→ **Stored items**
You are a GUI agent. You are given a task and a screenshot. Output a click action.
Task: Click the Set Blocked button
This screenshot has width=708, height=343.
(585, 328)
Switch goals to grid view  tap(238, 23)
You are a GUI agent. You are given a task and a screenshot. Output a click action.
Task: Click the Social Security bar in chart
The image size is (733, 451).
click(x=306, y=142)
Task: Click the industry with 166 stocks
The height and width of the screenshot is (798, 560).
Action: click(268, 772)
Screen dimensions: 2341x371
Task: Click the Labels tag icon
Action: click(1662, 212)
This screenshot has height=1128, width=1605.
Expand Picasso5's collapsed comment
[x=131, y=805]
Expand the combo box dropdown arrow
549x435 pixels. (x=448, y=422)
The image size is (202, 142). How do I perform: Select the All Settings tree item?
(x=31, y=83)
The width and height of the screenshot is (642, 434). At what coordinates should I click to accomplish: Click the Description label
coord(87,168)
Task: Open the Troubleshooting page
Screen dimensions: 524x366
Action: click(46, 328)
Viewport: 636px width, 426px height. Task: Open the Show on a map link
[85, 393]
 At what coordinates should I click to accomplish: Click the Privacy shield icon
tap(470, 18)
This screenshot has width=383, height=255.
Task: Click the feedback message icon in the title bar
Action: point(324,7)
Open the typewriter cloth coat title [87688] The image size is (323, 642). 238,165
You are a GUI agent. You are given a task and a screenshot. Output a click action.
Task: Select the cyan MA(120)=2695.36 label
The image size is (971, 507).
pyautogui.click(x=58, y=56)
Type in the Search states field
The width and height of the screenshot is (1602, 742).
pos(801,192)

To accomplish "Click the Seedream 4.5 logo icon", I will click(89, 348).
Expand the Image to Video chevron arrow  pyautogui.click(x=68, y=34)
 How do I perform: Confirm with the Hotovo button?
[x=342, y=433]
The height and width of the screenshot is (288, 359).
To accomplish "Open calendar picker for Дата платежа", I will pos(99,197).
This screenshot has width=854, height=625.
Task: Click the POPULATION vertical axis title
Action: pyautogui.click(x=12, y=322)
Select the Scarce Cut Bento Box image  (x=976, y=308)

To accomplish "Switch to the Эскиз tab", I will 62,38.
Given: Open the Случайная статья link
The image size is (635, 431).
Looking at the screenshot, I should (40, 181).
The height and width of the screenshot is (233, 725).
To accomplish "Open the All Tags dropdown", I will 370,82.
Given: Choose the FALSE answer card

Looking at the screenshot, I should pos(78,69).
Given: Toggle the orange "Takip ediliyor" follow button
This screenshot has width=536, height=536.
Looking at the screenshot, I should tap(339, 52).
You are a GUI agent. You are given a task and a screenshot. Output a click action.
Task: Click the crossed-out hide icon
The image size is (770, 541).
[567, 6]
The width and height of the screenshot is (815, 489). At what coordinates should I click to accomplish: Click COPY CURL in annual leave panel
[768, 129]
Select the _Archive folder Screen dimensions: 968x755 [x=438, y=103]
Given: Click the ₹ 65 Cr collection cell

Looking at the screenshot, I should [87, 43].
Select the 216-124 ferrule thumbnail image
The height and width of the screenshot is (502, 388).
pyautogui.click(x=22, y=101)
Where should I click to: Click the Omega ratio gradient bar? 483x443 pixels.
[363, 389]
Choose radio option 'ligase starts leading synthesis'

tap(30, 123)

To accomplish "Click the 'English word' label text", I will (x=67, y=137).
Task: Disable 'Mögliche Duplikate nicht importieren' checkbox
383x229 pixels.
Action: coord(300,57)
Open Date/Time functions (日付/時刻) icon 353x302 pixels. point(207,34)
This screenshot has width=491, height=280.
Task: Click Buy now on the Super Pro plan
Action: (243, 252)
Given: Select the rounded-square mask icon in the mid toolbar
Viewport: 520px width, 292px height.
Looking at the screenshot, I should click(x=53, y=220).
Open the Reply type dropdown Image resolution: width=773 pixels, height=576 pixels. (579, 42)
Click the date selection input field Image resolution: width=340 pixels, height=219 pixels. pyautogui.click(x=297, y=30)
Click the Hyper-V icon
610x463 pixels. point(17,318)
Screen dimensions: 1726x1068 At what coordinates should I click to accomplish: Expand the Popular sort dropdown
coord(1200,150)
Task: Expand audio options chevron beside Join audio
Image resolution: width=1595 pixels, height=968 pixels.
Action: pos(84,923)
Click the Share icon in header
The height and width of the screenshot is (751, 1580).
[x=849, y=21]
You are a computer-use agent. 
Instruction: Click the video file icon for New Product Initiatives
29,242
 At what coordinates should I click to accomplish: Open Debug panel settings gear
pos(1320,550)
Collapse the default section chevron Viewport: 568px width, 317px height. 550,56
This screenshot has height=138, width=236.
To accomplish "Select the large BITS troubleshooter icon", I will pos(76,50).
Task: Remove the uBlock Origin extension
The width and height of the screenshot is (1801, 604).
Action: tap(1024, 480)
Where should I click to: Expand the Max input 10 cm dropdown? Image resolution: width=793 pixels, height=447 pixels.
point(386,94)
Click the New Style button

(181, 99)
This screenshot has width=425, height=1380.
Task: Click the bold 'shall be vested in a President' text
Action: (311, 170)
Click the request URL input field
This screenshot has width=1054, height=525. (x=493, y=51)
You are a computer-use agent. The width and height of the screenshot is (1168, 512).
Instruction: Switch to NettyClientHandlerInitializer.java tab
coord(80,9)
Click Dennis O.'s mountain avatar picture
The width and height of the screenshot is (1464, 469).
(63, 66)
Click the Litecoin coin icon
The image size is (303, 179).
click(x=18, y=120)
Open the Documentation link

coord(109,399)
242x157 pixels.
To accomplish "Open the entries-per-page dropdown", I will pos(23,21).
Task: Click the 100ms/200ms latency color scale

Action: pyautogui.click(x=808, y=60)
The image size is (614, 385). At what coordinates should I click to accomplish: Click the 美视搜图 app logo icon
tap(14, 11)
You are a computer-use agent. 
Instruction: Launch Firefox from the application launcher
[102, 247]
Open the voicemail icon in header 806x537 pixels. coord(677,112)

→ **Exercise details**
Go through the data line by line and work out how many lines contain "chevron". Give only that number.

→ **Answer to this exercise**
3